─── SUPPLIED ENTRIES ───

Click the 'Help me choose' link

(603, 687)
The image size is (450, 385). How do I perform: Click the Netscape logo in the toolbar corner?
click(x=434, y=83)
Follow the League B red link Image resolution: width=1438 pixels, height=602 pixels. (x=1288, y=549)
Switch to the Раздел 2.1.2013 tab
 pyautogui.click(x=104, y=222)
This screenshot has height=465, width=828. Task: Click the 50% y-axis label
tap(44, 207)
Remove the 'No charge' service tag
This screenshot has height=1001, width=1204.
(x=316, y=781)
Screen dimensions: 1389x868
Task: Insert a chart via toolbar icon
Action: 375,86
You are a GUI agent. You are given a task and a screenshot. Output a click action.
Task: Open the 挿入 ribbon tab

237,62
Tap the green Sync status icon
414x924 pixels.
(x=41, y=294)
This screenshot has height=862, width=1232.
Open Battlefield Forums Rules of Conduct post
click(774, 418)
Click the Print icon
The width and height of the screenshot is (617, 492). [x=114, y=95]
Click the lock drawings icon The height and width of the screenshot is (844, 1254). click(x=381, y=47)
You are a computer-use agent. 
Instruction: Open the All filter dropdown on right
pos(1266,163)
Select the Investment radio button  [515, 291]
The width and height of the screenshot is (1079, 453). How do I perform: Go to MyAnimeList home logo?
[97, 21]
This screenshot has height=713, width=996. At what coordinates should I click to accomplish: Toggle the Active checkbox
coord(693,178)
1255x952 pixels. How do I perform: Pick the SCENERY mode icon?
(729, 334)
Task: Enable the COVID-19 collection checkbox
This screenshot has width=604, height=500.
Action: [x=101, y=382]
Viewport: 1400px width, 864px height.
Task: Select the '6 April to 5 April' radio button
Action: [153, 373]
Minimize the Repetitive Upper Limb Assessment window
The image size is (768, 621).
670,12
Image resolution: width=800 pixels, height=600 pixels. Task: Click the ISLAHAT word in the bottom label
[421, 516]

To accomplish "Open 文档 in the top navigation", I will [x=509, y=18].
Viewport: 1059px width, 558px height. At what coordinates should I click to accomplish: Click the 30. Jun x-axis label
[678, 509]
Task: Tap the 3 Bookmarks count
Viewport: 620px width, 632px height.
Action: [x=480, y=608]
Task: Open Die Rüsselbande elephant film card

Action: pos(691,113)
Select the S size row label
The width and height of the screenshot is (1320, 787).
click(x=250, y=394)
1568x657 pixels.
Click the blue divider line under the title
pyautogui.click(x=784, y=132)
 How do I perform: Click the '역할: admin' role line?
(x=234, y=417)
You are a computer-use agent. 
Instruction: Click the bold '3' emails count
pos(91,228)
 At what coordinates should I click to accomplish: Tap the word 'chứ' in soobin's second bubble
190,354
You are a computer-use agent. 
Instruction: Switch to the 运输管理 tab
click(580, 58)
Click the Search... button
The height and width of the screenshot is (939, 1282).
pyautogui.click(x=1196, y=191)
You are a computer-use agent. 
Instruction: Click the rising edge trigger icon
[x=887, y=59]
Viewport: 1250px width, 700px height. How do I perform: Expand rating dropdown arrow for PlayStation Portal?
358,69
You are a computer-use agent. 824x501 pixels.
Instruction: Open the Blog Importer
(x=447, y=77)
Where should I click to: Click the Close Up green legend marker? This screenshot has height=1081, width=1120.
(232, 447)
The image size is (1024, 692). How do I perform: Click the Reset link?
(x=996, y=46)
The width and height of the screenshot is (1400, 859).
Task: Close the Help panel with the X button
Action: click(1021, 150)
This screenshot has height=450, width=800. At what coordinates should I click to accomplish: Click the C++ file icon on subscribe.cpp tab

───

## YOUR ASSIGNMENT
Each entry must be reproduced exactly, with nothing added or dropped.

## OUTPUT BELOW
Click the 'Help me choose' link

(603, 687)
The image size is (450, 385). How do I perform: Click the Netscape logo in the toolbar corner?
click(x=434, y=83)
Follow the League B red link Image resolution: width=1438 pixels, height=602 pixels. (x=1288, y=549)
Switch to the Раздел 2.1.2013 tab
 pyautogui.click(x=104, y=222)
This screenshot has height=465, width=828. Task: Click the 50% y-axis label
tap(44, 207)
Remove the 'No charge' service tag
This screenshot has height=1001, width=1204.
(x=316, y=781)
Screen dimensions: 1389x868
Task: Insert a chart via toolbar icon
Action: 375,86
You are a GUI agent. You are given a task and a screenshot. Output a click action.
Task: Open the 挿入 ribbon tab

237,62
Tap the green Sync status icon
414x924 pixels.
(x=41, y=294)
This screenshot has height=862, width=1232.
Open Battlefield Forums Rules of Conduct post
click(774, 418)
Click the Print icon
The width and height of the screenshot is (617, 492). [x=114, y=95]
Click the lock drawings icon The height and width of the screenshot is (844, 1254). click(x=381, y=47)
You are a computer-use agent. 
Instruction: Open the All filter dropdown on right
pos(1266,163)
Select the Investment radio button  [515, 291]
The width and height of the screenshot is (1079, 453). How do I perform: Go to MyAnimeList home logo?
[97, 21]
This screenshot has height=713, width=996. At what coordinates should I click to accomplish: Toggle the Active checkbox
coord(693,178)
1255x952 pixels. How do I perform: Pick the SCENERY mode icon?
(729, 334)
Task: Enable the COVID-19 collection checkbox
This screenshot has width=604, height=500.
Action: [x=101, y=382]
Viewport: 1400px width, 864px height.
Task: Select the '6 April to 5 April' radio button
Action: [153, 373]
Minimize the Repetitive Upper Limb Assessment window
The image size is (768, 621).
670,12
Image resolution: width=800 pixels, height=600 pixels. Task: Click the ISLAHAT word in the bottom label
[421, 516]

To accomplish "Open 文档 in the top navigation", I will [x=509, y=18].
Viewport: 1059px width, 558px height. At what coordinates should I click to accomplish: Click the 30. Jun x-axis label
[678, 509]
Task: Tap the 3 Bookmarks count
Viewport: 620px width, 632px height.
Action: [x=480, y=608]
Task: Open Die Rüsselbande elephant film card

Action: pos(691,113)
Select the S size row label
The width and height of the screenshot is (1320, 787).
click(x=250, y=394)
1568x657 pixels.
Click the blue divider line under the title
pyautogui.click(x=784, y=132)
 How do I perform: Click the '역할: admin' role line?
(x=234, y=417)
You are a computer-use agent. 
Instruction: Click the bold '3' emails count
pos(91,228)
 At what coordinates should I click to accomplish: Tap the word 'chứ' in soobin's second bubble
190,354
You are a computer-use agent. 
Instruction: Switch to the 运输管理 tab
click(580, 58)
Click the Search... button
The height and width of the screenshot is (939, 1282).
pyautogui.click(x=1196, y=191)
You are a computer-use agent. 
Instruction: Click the rising edge trigger icon
[x=887, y=59]
Viewport: 1250px width, 700px height. How do I perform: Expand rating dropdown arrow for PlayStation Portal?
358,69
You are a computer-use agent. 824x501 pixels.
Instruction: Open the Blog Importer
(x=447, y=77)
Where should I click to: Click the Close Up green legend marker? This screenshot has height=1081, width=1120.
(232, 447)
The image size is (1024, 692). How do I perform: Click the Reset link?
(x=996, y=46)
The width and height of the screenshot is (1400, 859).
Task: Close the Help panel with the X button
Action: click(1021, 150)
This screenshot has height=450, width=800. At what coordinates should I click to accomplish: Click the C++ file icon on subscribe.cpp tab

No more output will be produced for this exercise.